It was a lovely January day. It was good to take a leisurely walk after having been fenced in by the cold, wind and snow.

There was no smell of skunk. That scent is a sign of a coming spring.

I stopped to look and listen so often that I moved with the speed of a building. I learned as a child to pick up my feet, but they didn’t want to go. There was too much to experience.

A dark form flew overhead.

When I want to see a bird, crows come in handy. The crow flew from a tree with a flurry of caws. Watching birds fly lifts me during troubled times. Birds are beautiful. George Orwell wrote, “The essence of being human is that one does not seek perfection.”

That is true, but a bird in flight appears to be perfect and I delight in its appearance.

Birding isn’t only about birds. It’s about place, too. Birding is about gathering memories. It’s a connection to something bigger. It’s a wonderment. It’s becoming lost in the excitement. It’s freeing the mind to travel where it wants to go. This provides a place to reclaim happy times.

I stood without movement, savoring the moment.

A squirrel, clinging to the trunk of a tree, looked about suspiciously.

I looked suspicious.

 

Q&A

“Where do frogs spend the winter?” During our winters, frogs and toads become dormant, hibernating either underwater or under leaf litter on the ground. The northern leopard frog spends the winter swimming slowly under the ice of lakes, ponds and streams. Wood frogs, chorus frogs, gray tree frogs and spring peepers lie frozen under leaf litter on the floor of woodlands.

“You once had a suet recipe in your column. I used it and it worked great, but I lost the recipe. Help.” I have printed many. This one is quite popular and I hope it’s the one. Melt 1 cup of lard and 1 cup of crunchy peanut butter in a microwave oven or over low heat on a stove. Stir and add: 2 cups of quick cook oats, 2 cups yellow cornmeal, 1 cup of flour and 1/3 cup of sugar. Pour into containers and freeze as ammunition for your suet feeders or logs.

“When is the breeding season for coyotes?” Mid-January is generally the onset of not only coyote, but also red fox breeding cycles. Cold, crisp winter nights afford opportunities to listen for the high-pitched yipping of coyotes or the raspy barks of red fox. The coyote has a 63-day gestation period and the red fox around a 53-day one. Litters of both species are born in March or April.

“How many eggs do bald eagles lay?” Bald eagles typically lay one to three eggs, which they incubate for about 35 days before hatching.

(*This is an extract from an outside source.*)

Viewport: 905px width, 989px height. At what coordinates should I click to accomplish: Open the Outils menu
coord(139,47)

The male and female take turns sitting on the eggs.

“Do our woodpeckers migrate?” Most remain in the same approximate areas where they were born. The red-headed woodpecker, northern flicker and yellow-bellied sapsucker do migrate.

 

Nature lessons

Red foxes grow a long winter coat that keeps them warm. An adult fox rarely retreats to a den during the winter, curling into a ball in the open and using its bushy tail to wrap around its nose and feet instead.

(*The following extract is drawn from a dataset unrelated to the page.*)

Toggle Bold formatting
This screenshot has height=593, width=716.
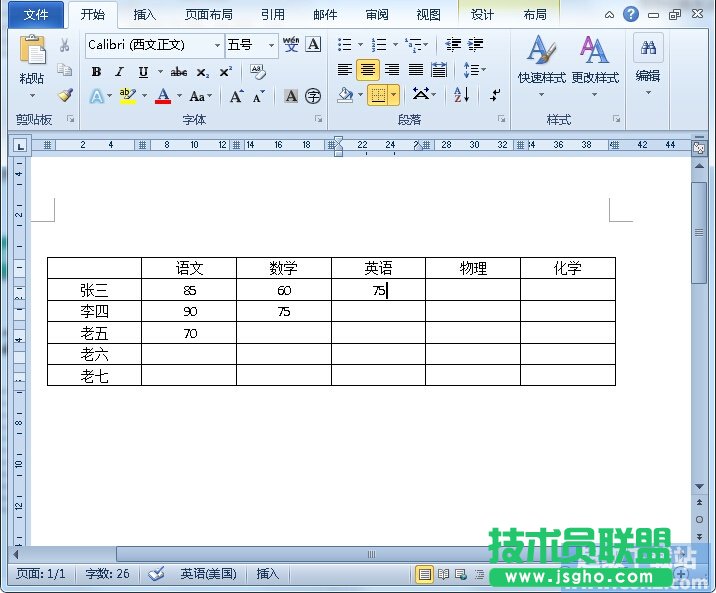(96, 72)
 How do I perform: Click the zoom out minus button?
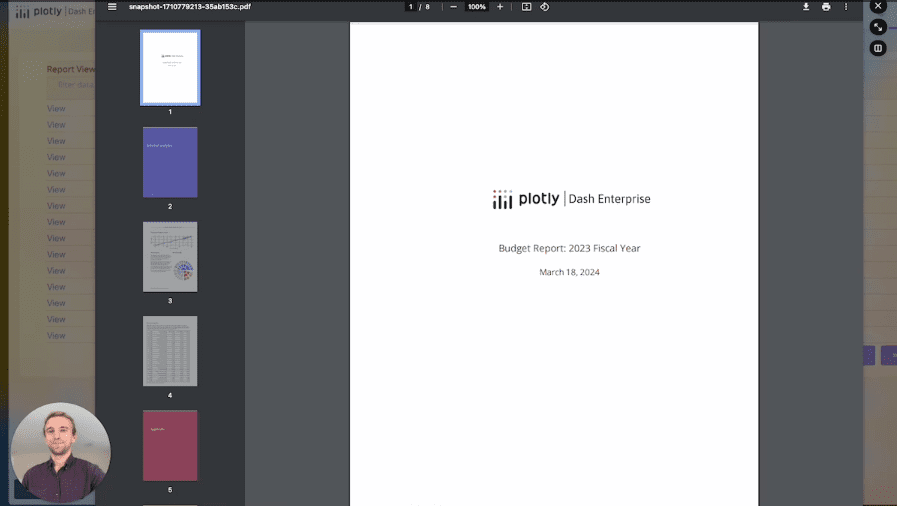[x=453, y=7]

A raindrop that falls into the headwaters of the Mississippi River in Minnesota will reach the Gulf of Mexico 90 days later.

Fox and gray squirrels prepare for winter by bulking up and caching food. The squirrels forage less often in frigid temperatures. Red squirrels cache cones, fungi and nuts in middens, storehouses for their food.

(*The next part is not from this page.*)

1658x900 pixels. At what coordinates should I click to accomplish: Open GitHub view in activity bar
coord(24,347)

Snow buntings breed across the high Arctic. The only other land bird to nest that far north is the common raven.

Voles build nests and tunnels under the insulating blanket of snow where they are safe from predators and feed on cached seeds and nuts or eat bark and roots.

More than 10 percent of a chickadee’s winter body weight may be fat. As a result, they spend the vast majority of their daylight hours seeking fatty food sources.

 

Christmas Bird Count

Albert Lea Audubon Society needs a Christmas Bird Count compiler by the end of this year. It’s fun and rewarding, but offers terrible pay. For more information, email me at snoeowl@aol.com.

 

Thanks for stopping by

“Some humans would do anything to see if it was possible to do it. If you put a large switch in some cave somewhere, with a sign on it saying ‘End-of-the-World Switch. PLEASE DO NOT TOUCH,’ the paint wouldn’t even have time to dry.” — Terry Pratchett

“Before enlightenment chop wood and carry water. After enlightenment, chop wood and carry water.” — Wu Li

 

Do good.

 

Al Batt of Hartland is a member of the Albert Lea Audubon Society. Email him at SnoEowl@aol.com.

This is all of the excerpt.